What you will do:
Going down the data below, set down exactly the line with "Open the Google Calendar Sync job" and each line after it through the line with "Given: Select the Leadership bubble"; no other lines.

───── Data for review

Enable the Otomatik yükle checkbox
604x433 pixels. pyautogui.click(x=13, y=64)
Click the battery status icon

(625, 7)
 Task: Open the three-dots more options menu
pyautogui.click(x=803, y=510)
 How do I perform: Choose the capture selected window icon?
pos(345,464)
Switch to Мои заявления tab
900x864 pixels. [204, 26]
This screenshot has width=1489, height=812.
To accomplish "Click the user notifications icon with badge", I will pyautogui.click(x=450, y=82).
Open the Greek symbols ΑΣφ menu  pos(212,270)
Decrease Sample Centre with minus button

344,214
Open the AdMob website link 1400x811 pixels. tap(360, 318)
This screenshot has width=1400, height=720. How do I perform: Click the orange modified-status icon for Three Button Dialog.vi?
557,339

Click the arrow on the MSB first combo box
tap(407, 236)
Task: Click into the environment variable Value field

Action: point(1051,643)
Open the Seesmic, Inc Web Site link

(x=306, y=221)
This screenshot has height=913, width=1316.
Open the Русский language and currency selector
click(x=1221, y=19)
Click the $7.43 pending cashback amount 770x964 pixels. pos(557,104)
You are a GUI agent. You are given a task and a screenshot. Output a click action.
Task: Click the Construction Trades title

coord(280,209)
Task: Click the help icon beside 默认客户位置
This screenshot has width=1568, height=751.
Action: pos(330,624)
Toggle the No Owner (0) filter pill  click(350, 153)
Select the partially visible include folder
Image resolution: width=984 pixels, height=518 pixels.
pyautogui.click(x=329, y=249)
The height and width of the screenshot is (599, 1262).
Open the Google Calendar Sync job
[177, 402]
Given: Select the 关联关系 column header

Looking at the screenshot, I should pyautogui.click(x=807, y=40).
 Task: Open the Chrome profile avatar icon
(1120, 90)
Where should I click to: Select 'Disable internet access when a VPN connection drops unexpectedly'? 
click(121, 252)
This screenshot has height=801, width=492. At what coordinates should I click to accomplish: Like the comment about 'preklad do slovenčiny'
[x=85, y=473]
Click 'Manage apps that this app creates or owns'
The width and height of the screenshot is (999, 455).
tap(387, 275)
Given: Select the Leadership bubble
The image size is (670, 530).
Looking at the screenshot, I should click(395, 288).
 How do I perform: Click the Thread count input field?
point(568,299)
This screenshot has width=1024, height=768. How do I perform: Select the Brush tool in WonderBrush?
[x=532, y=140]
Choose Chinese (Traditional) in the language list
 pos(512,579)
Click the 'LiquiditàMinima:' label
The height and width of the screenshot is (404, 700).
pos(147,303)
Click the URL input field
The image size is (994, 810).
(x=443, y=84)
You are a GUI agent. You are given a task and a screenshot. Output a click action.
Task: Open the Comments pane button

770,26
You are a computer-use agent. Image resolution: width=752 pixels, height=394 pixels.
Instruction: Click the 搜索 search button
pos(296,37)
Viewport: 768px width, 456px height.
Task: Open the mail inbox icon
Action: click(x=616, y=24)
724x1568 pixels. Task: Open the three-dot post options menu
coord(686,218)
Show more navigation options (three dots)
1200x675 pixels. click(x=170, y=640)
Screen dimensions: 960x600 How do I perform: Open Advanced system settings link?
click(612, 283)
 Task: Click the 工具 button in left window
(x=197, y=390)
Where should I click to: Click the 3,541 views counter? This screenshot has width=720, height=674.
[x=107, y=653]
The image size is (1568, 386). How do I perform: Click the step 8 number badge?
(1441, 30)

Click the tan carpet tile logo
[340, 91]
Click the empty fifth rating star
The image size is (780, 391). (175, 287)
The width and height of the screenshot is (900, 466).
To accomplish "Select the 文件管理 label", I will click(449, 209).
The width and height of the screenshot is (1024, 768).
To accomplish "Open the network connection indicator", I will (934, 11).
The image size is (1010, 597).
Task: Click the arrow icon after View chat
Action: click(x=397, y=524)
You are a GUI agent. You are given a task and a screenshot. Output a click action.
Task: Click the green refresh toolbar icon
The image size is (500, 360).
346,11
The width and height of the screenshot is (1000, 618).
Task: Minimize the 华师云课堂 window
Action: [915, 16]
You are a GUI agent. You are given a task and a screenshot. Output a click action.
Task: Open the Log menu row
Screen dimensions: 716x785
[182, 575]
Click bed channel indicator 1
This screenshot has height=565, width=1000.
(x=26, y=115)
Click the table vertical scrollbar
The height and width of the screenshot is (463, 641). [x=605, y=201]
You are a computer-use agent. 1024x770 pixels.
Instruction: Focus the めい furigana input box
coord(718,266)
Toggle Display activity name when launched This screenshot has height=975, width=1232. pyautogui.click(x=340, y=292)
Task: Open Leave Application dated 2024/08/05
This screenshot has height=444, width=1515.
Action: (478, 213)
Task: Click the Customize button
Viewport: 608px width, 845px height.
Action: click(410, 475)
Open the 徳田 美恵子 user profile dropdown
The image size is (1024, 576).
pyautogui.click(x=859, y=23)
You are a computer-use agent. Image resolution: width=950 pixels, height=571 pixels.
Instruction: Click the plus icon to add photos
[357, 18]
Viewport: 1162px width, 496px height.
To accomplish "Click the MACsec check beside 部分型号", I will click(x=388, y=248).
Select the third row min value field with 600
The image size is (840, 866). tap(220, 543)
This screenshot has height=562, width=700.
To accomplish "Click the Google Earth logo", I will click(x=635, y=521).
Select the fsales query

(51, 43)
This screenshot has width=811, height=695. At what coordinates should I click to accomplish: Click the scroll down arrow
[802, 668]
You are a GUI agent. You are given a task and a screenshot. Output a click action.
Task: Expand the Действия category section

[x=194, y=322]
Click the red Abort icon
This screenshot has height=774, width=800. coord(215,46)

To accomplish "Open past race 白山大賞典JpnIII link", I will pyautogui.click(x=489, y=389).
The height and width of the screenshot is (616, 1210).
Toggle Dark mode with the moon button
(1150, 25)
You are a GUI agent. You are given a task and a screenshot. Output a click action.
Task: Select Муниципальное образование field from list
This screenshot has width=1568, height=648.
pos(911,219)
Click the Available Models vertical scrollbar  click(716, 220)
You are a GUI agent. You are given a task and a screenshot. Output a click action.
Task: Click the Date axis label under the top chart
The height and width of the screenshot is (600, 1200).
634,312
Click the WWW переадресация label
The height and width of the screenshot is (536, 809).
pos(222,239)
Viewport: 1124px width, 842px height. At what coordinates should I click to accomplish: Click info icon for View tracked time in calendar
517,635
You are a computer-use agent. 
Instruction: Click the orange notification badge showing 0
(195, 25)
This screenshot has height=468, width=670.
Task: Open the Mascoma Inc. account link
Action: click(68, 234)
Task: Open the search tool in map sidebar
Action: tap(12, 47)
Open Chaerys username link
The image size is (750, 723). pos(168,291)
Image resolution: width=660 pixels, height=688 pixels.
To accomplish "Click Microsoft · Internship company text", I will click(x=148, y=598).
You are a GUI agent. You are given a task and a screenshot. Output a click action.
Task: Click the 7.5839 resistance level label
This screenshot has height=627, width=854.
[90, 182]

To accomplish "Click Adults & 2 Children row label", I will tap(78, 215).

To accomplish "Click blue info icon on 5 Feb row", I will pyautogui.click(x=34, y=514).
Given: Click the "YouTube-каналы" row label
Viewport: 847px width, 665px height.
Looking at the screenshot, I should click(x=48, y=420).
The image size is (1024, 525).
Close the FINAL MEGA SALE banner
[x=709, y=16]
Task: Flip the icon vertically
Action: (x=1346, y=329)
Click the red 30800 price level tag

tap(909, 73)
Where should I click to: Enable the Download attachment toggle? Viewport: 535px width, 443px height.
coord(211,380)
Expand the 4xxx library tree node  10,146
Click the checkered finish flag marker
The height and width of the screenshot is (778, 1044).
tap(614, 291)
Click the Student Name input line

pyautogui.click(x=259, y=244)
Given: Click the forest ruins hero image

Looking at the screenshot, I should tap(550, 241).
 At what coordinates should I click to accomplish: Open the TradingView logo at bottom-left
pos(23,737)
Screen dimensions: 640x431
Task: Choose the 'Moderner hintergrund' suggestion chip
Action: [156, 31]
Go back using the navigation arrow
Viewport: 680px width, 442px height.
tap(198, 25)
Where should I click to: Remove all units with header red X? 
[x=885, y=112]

──────────

Exercise response:
Open the Google Calendar Sync job
[177, 402]
Given: Select the 关联关系 column header

Looking at the screenshot, I should pyautogui.click(x=807, y=40).
 Task: Open the Chrome profile avatar icon
(1120, 90)
Where should I click to: Select 'Disable internet access when a VPN connection drops unexpectedly'? 
click(121, 252)
This screenshot has height=801, width=492. At what coordinates should I click to accomplish: Like the comment about 'preklad do slovenčiny'
[x=85, y=473]
Click 'Manage apps that this app creates or owns'
The width and height of the screenshot is (999, 455).
tap(387, 275)
Given: Select the Leadership bubble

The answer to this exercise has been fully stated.